You gave yourself away yesterday. You prayed. You preached. You encouraged. Then you wake up and the week is waiting. If you’ve ever thought, “I don’t know if I have anything left,” you’re not alone.
One way God keeps pastors going is through corporate worship. Worship is for God, always. And God uses gathered worship to do something in us we can’t manufacture on our own: He renews our faith and restores our joy.
And pastors experience this in a unique way. You’re not only coming to worship; you’re helping others come. You’re carrying the room. You’re praying ahead, noticing who’s drifting, making a dozen decisions, and still trying to be present before the Lord. It’s possible to lead worship and still feel like you never actually worshiped.
Corporate worship is not just another weekly responsibility. It’s one of the few places you can stand among your people as a fellow disciple and let the songs, the Scripture, the prayers, and the ordinary faith of the church do their steady work on you.
Isaiah puts it plainly: “Those who hope in the LORD will renew their strength. They will soar on wings like eagles; they will run and not grow weary, they will walk and not be faint” (Isaiah 40:31 NIV).

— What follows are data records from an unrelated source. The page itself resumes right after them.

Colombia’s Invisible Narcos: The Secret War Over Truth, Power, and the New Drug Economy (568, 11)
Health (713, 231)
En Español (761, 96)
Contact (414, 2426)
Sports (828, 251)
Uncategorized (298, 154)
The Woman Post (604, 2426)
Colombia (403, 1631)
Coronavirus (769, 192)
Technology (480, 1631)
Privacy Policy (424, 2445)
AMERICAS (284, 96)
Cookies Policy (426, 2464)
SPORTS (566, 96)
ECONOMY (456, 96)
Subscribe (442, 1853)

Most of us have had that experience: We drag ourselves toward Sunday. We’re tired, distracted, running on fumes. And then somewhere between the Word, the prayers, the singing, and the people, we start breathing again. We leave steadier than we arrived.
And you know this: You don’t get renewed by staying isolated. You get renewed by returning, again and again, to the presence of God with the people of God.
Pastor, worship can be that corner for you.
Not because you’re the one “making it happen,” but because God is faithful to meet his people. When you show up, sometimes strong, sometimes worn down, he renews what’s running thin.
You don’t have to earn renewal by producing a moment. You can receive it the same way you ask your people to receive it: Show up honestly, and let God’s Word and God’s people carry you for a while.
So if joy feels distant today, let that be a signal, not a shame sentence.
Do two things, one for today, one for next Sunday:
Today: Before you answer another email, take 10 minutes with Psalm 100 (read it slowly, pray it back to God). Then send one honest text to someone safe: “I’m running low. Can you pray for me today?”
Next Sunday: Go in with one protected moment to participate as a worshiper, not just a leader. Choose one song where you’re not scanning or fixing anything. Stand still, sing the truth, and let the Word and prayers of the church do their work in you.
God doesn’t just send you back out there.
He renews you as you come before him.